*** Opening Text shown ***

Fiber installation techs keep campus connected
Most of us wake with the expectation that once we get to campus, our computers will power up, our devices will connect to the network and our phones will work.
We rarely consider the secret highway of fiber-optic cables – winding behind walls and snaking underground – but that’s precisely where those expectations are met.
“In this day of expanding technology, everything runs off fiber,” said Tim Goodale, senior product manager of Pathway Engineering in UIT Communications Infrastructure. “Fiber feeds the wireless access points that connect all of our smart devices to the internet and cloud, it connects all of the wired ports we plug our phones, computers, and TVs into. Fiber even connects elevators, time card machines, and fire alarms on campus. At the hospital, it connects patient monitoring equipment, life support systems, and data storage. In short, fiber provides all the technology connections that light up our lives.”
Keeping the fiber highway humming over 1,535 acres are telecommunication installation techs Destry Mulleneaux and Christian Johnson, the U’s fiber-optic cable experts.
“Destry and Christian are two of less than a handful of fiber technicians in the state of Utah who are trained and have experience installing the type of Air Blown Fiber (ABF) that’s used on campus,” Goodale said.
On the morning of March 1, the men are dispatched to north campus to install ABF from the Energy and Geoscience Institute to the Dumke Health Professions Education building, about 2,000 feet south on Wakara Way.
They cart in two 90-pound canisters of compressed nitrogen, each pressurized at 2,000 pound-force per square inch (psi), and a 5,000-feet bundle of FutureFLEX® ABF.
The job begins and ends in a room not much larger than a closet – site of the main distribution frame (MDF), a cable rack that interconnects and manages telecomm wiring.
ABF succeeds the old way of installing cable – pulling it with Muletape, a time- and labor-intensive process. According to the FutureFLEX website, with ABF, two people can install one mile of cable in 45 minutes. Using the conventional pulling method, it might take up to eight people two or more days to pull a single mile of cable.
Two modes of force are in play in ABF operations. The casing that sheaths the fiber bundle is dimpled like a golf ball, allowing it to catch the air and grip a spinning rubber drive wheel. The second force is the “air” itself (dry nitrogen in this case) which propels the fiber at speeds of 100 to 150 feet-per-minute, though Johnson dials it down to make the feed more gradual and reduce the risk of snagging.
Unfortunately, a half hour into the job, at about the 500-foot mark, the fiber gets caught up. Johnson tries a couple “bumps” – quick taps of air – to clear the obstruction before concluding: “We’re stuck.”
Johnson heads outside to the nearest manhole to meet up with Mulleneaux, who climbs down to get a closer look. No apparent blockage there, or at the next manhole, but they spot the problem at the third – the fiber is caught on a coupler.
Back in business, Johnson heads back while Mulleneaux continues on to the final destination. Once the fiber arrives, Mulleneaux calls Johnson to let him know.
All in all, a successful feed, but the men are just beginning the meticulous process of stripping, cleaning, cleaving and fusing the fibers – Johnson’s “favorite part of the job.”

*** Closing Text shown ***
*** Opening Record excerpts ***

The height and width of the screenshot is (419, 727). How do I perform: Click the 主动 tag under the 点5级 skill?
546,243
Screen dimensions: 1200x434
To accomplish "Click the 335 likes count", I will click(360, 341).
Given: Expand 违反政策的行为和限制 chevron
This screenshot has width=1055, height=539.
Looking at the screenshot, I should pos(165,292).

*** Closing Record excerpts ***
*** Opening Record excerpts ***

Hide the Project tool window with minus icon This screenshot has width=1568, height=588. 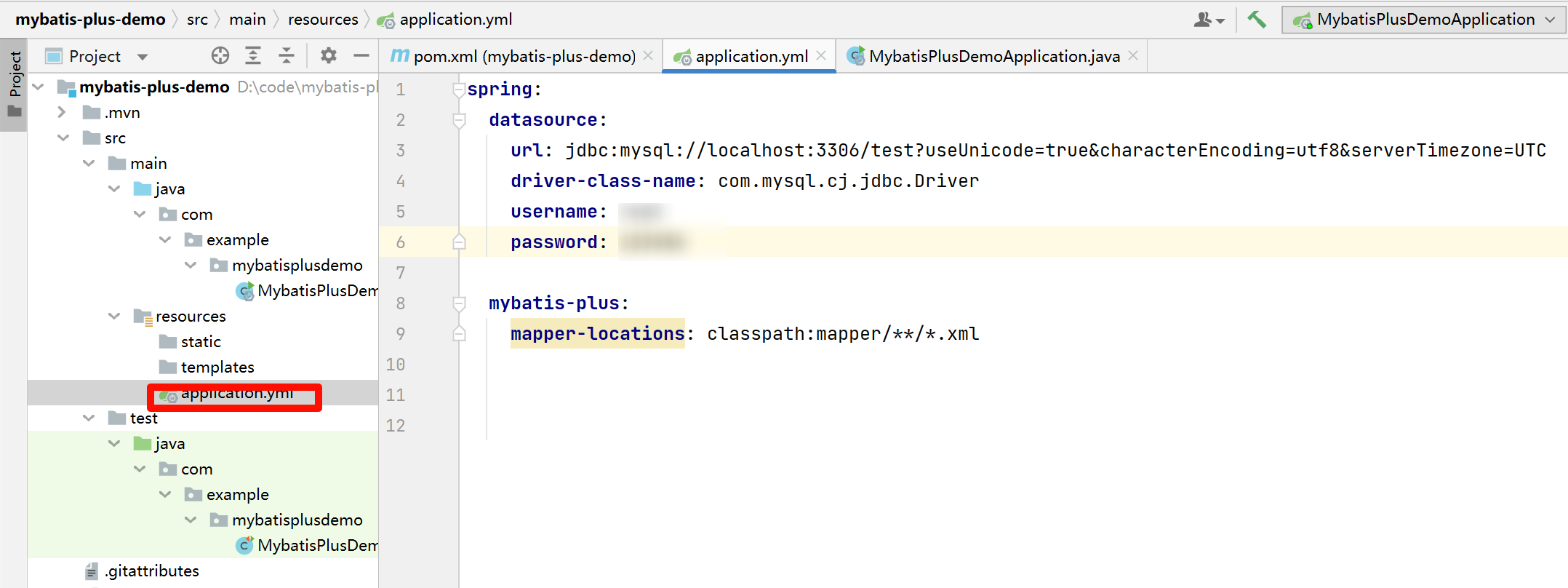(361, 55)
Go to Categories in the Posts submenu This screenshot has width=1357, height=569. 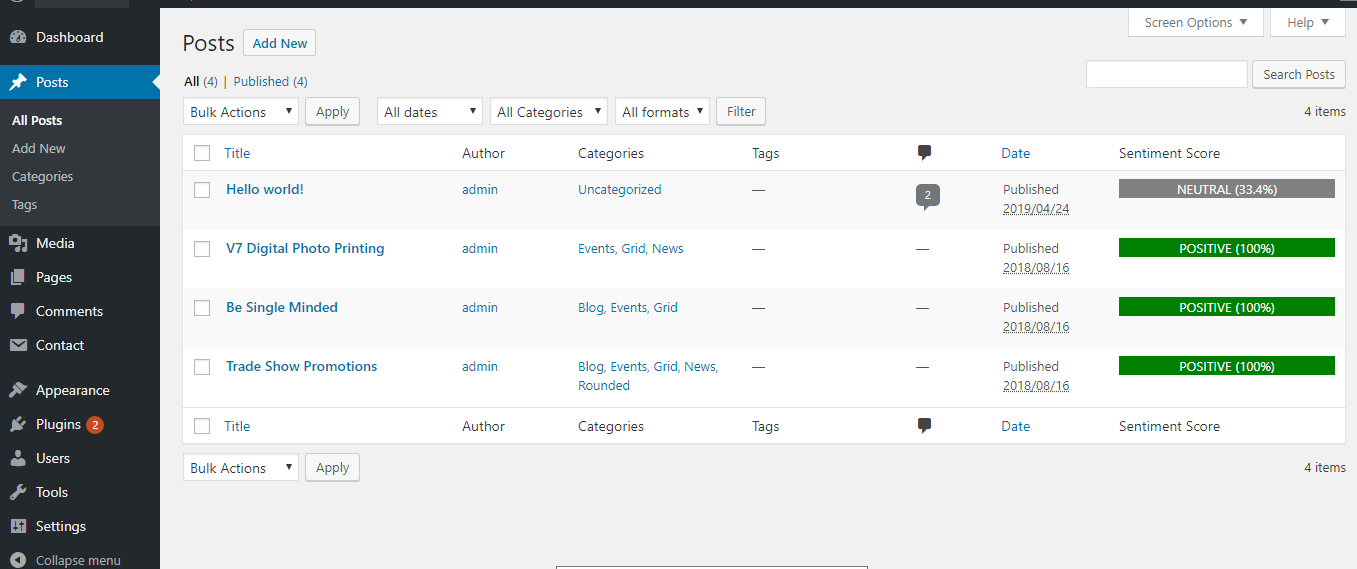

*** Closing Record excerpts ***

» **Task 1**:
Answer these from the fiber article:
(a) How many acres does the fiber network cover?
(b) At what pressure is each nitrogen canister pressurized?
(c) Where do the technicians find that the fiber is caught, and on what?
» **Task 2**: Please echo the part of the fiber article that opens with the words containing "Back in business, Johnson" and closes with "let him know.".
» **Task 3**: According to the fiber article, why does Johnson dial down the speed at which the nitrogen propels the fiber?
Use only the text for what comes next, not the records.

» **Response box 1**:
(a) 1,535 acres
(b) 2,000 pound-force per square inch (psi)
(c) At the third manhole, on a coupler

» **Response box 2**:
Back in business, Johnson heads back while Mulleneaux continues on to the final destination. Once the fiber arrives, Mulleneaux calls Johnson to let him know.

» **Response box 3**: He lowers it from the usual 100 to 150 feet per minute to make the feed more gradual and reduce the risk of the fiber snagging.